EXERCISE PROMPT »
Answer these from the essay on becoming a cricket dad below.
(a) How old was Elliott when he discovered cricket?
(b) What happened the one time the writer batted in a school match?
(c) Which game does the writer compare cricket's mathematical and tactical complexity to?

Confessions Of A Cricket Dad
Despite the fact that I am pretty much 100% Englishman and had a provincial lower middle-class upbringing, I reached my personal half century without ever being the least bit troubled by an interest in the game of cricket. I remember once loitering aimlessly around the periphery of a school match as a teenager and being spontaneously roped into padding up and taking part by a desperate teacher short of players. My heartfelt plea that I barely knew how to hold the bat fell on deaf ears and I dutifully walked to the crease where I was clean bowled with the first delivery. Thus my playing career began and ended. I became one of those woefully uninformed bigots who thought that watching a test match must surely be some kind of masochistic endurance exercise.
This all changed unexpectedly in one of those random and unpredictable ways a couple of years ago when my son Elliott, then six, discovered cricket entirely off his own bat (pun very much intended) and promptly fell in love with it. As parents will, I gently encouraged and nurtured his nascent passion which was fuelled by endless hours on YouTube watching legendary Ashes moments, bowling tutorials and compilations of “Shane Warne’s greatest leg-spin deliveries OF ALL TIME”. It was all a mystery to me, but Elliott’s enthusiasm was infectious. Shortly thereafter I discovered to my delight and surprise that right on our London doorstep was an incredibly vibrant, friendly, first-class cricket club called Stoke Newington C.C. For Elliott it was a match made in heaven.
Since then I have become a full-time cricket dad and in the process have developed an appreciation of and genuine love for a sport that I spent the preceding fifty years barely noticing. I have learnt that beyond its notoriously impenetrable rules and infamously arcane terminology lies a wonderful game requiring a unique breadth of disparate abilities, incredible specialist skills and intense mental focus; a game full of subtlety and exquisite nuances, often with the mathematical and tactical complexity of chess, punctuated by moments of individual genius and explosive athleticism. There is no more fascinating team sport on earth.
Being a parent inevitably involves passing on a few of your passions to your offspring, whether intentionally or not. One of life’s small joys is that occassionally it works the other way around.

EXCERPTED RECORDS »
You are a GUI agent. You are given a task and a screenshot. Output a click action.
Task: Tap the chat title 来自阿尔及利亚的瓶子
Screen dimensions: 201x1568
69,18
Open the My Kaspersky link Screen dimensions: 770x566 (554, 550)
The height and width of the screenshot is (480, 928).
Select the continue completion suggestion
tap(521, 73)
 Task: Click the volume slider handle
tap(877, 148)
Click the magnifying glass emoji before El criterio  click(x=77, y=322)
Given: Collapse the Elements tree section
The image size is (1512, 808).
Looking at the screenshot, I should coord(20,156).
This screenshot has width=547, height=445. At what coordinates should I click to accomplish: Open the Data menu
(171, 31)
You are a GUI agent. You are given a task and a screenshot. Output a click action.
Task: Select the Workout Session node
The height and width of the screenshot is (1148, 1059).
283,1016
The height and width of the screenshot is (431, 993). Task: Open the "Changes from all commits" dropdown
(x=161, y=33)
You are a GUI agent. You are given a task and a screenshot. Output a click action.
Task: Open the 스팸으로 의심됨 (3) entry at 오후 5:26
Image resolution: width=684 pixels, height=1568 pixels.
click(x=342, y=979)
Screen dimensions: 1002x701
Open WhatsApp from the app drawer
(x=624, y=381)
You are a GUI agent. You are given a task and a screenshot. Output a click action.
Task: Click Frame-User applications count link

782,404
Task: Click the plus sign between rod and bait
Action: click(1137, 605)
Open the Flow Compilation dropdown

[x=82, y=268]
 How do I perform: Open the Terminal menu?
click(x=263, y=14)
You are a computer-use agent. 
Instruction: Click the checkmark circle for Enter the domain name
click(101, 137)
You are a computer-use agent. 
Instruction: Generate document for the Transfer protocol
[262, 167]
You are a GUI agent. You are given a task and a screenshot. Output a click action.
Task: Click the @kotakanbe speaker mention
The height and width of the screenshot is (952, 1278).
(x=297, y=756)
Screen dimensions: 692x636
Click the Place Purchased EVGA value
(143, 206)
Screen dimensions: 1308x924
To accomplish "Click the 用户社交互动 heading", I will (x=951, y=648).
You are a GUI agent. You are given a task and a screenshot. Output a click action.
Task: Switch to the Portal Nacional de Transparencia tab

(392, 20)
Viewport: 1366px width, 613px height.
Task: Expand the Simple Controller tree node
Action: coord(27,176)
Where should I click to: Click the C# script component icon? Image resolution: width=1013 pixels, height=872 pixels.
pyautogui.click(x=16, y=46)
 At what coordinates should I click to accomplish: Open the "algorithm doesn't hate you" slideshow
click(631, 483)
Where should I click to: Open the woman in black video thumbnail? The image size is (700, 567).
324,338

YOUR RESPONSE »
(a) Six.
(b) The writer was clean bowled with the first delivery.
(c) Chess.